1. Kafka queue that outputs inventory records (Eg. columns= storeID, shoeID, sale_date, price)
2. putElasticSearchHttpRecord to insert all the inventory records into a detailed index
3. lookupService to check if each inventory record exist in the summary index
a. if does not exist, putElasticSearchHttpRecord to insert record with additional column: frequency=1 into summary index
b. if exist, increment the frequency=X+1 and putElasticSearchHttpRecord to update record into summary index
My composite key is storeID and shoeID.
The problem with streaming data is during step 3. lookupservice, when 2 identical composite key flowfiles come side by side, if record exist in summary index, the lookupservice would return the same frequency count to both flowfiles and the final updating of the frequency count would be missing one count.
My questions are
1. whether nifi have any existing processors that can avoid / minimize the impact of this issue? If yes, are there any examples?
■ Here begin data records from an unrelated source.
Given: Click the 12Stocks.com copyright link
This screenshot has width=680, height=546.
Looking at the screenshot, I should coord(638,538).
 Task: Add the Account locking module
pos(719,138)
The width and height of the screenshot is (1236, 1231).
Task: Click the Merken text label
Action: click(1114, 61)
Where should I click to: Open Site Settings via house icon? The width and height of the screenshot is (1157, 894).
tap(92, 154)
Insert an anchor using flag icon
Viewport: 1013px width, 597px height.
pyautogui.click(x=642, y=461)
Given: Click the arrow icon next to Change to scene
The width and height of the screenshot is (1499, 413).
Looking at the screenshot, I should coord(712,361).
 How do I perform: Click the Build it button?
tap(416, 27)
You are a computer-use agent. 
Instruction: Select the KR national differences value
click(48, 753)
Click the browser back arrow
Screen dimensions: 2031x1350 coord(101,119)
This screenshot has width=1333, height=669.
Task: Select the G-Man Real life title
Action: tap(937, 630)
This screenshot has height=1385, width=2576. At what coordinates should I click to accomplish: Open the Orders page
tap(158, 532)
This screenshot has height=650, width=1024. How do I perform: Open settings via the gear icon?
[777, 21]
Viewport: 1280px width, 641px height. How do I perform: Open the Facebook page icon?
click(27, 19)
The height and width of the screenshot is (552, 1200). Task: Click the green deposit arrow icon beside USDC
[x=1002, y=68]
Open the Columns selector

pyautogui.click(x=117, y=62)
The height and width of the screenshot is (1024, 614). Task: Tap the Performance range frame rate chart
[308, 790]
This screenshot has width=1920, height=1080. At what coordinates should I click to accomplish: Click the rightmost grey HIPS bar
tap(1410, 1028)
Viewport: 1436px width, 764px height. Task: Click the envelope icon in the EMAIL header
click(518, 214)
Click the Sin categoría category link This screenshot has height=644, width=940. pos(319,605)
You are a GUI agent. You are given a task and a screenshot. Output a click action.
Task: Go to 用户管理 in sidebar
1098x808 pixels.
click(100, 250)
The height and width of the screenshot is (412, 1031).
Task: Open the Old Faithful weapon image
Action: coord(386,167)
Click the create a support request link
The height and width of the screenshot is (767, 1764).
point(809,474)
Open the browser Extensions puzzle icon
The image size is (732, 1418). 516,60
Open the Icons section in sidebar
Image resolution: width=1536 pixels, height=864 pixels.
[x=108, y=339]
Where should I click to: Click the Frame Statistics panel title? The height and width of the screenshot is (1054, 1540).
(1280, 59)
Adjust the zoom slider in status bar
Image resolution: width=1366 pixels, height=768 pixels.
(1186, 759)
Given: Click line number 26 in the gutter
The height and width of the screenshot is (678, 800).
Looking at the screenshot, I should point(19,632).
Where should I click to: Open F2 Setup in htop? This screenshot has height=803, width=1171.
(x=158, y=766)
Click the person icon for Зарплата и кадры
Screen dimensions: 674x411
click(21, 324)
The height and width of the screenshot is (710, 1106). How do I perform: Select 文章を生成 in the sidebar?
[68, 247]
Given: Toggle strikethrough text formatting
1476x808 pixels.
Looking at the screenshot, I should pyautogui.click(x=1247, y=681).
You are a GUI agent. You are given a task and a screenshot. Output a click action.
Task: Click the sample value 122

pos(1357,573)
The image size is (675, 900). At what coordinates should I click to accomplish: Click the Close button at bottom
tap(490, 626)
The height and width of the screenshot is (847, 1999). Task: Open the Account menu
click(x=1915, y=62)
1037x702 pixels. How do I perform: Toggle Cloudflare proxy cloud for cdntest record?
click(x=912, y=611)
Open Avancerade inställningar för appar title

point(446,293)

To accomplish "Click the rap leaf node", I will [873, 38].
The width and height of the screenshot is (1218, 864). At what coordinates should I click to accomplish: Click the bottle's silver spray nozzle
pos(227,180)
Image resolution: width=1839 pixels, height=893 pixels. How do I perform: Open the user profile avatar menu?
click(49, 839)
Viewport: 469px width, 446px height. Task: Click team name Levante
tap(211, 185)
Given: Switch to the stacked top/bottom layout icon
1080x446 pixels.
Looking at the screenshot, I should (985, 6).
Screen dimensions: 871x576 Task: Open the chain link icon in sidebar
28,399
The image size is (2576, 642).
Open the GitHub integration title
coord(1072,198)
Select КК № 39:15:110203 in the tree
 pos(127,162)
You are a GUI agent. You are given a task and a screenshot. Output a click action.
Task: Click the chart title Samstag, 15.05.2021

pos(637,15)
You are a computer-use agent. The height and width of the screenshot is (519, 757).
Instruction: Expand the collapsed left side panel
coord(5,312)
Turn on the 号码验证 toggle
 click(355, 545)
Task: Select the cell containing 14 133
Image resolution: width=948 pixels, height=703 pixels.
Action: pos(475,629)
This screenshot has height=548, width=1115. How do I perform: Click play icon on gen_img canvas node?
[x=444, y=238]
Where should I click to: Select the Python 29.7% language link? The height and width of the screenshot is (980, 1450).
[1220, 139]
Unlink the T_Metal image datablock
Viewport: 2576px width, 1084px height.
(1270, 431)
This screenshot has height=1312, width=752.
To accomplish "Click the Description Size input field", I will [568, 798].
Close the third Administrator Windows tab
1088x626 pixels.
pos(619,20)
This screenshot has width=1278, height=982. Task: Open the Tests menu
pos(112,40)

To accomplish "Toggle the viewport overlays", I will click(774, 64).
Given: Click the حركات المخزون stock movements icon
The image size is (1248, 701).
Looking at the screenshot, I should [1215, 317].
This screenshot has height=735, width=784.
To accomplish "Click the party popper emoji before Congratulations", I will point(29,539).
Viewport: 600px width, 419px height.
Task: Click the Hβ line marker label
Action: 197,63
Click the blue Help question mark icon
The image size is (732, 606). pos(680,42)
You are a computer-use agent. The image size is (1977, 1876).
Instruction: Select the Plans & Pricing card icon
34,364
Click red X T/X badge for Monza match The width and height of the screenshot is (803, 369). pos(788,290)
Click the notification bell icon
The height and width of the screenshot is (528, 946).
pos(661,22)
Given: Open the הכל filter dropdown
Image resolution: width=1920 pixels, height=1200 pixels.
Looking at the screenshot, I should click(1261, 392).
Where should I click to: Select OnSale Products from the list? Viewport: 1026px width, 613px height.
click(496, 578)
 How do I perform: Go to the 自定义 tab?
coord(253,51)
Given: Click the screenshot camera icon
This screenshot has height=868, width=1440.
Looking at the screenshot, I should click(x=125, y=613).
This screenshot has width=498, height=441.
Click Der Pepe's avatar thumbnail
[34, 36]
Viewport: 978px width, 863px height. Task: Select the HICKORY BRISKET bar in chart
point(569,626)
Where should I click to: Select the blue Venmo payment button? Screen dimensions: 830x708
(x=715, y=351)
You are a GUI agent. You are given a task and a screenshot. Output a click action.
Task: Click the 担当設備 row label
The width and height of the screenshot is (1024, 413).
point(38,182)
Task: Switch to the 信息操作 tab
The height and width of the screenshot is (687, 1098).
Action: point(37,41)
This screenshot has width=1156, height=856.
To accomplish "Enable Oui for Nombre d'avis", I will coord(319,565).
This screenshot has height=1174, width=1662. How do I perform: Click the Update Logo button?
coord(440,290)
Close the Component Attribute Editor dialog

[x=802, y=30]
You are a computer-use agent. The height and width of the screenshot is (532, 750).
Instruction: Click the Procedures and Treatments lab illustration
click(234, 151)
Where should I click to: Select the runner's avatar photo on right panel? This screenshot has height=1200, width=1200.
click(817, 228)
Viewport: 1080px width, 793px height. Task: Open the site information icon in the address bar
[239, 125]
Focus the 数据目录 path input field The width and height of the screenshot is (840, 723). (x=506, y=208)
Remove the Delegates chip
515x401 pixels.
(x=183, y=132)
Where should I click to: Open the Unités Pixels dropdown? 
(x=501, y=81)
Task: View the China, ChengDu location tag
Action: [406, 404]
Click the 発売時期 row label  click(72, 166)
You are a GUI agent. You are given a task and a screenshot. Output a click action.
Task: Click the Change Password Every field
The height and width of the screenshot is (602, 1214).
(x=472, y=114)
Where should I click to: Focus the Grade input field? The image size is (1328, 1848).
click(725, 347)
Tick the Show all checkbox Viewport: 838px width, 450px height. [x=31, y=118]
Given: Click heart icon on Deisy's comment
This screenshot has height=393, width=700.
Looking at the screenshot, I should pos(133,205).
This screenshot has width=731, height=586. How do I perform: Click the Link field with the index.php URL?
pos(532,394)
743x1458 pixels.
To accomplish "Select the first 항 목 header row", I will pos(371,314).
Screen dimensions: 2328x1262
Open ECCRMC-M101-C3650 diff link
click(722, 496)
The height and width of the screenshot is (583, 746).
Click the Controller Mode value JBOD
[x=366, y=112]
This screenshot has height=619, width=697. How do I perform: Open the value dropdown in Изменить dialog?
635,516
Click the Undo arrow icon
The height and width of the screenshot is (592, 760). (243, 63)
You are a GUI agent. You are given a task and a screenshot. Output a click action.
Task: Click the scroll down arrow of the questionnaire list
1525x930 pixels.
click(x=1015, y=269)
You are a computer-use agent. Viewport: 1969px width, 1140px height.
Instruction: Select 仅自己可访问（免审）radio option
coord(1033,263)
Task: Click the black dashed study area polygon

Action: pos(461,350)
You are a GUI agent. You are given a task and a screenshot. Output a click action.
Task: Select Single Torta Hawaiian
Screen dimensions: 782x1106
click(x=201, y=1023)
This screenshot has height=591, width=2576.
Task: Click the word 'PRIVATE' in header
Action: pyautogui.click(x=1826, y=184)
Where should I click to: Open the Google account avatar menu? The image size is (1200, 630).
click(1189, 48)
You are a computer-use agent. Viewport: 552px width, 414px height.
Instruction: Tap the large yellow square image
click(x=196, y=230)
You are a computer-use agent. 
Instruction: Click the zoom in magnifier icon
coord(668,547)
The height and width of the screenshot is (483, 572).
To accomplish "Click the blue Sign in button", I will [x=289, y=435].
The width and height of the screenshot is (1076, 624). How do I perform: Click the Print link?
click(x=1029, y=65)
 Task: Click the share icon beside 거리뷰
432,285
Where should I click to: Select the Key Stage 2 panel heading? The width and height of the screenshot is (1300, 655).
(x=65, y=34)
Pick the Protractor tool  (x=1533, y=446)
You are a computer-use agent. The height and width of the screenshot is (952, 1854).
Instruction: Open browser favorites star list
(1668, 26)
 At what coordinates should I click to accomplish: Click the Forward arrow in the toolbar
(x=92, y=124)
I have played with wait and notify but not sure how I can use them to check whether composite key exist in the distributedCacheServer, put the identical composite key record on wait and notify after processing is done
2. If the above has a solution, what ways can I still improve the performance using some way of distribution load such that in a nifi cluster environment, different composite keys can be set to process together without having identical composite keys waiting and becoming a heavy bottleneck?